Just to clarify a bit because my previous messages danced around the main issue (though from your response you're well aware already) :
This is in fact a blocking point for anyone using the JSON serializer and binds with gremlin-server.
JSON data types are limited and involve lossiness. Consider the following "args" of a gremlin driver message using the JSON serializer:
{
"BIND1": 12, // Interpreted as Integer
"BIND2": 12.05, // Interpreted as BigDecimal?
"BIND4": "12L", // Interpreted as string
"BIND5": 12L, // Error illegal
So in essence it's impossible for anyone using gremlin-server with the JSON serializer to addVertex() and then find that vertex via g.V(BIND*). Unless the vertex ID > 2^31-1 . Whoops :|
I personally like option 1) best in your response. I can't really think of any downsides other than situations with conflicting IDs (v[12] & v[12L] residing in the same graph). I'm not too sure which scenario would have such a case. Maybe importing graphs with int IDs and relying on addVertex() for any further insertions would be a problem. I can see this happening when users migrate over to TP3.
In any event, numerical strings should stay strings though.

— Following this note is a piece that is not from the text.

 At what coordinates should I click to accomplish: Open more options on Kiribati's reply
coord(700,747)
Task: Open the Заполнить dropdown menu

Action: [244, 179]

2) This has the advantage of keeping communication logic and issues on the serializer level but I feel like there is no clean way of ensuring correct interpretation in all events.
3) The use of embedTypes(true) as is can actually help if the drivers support it. But for languages that don't have equivalent datatypes there's still a lossiness issue. We would have to create objects that would emulate these datatypes. This is language dependent and for instance not easily doable in PHP.
How did Rexster handle this? Did addVertex() also set IDs as longs in TP2?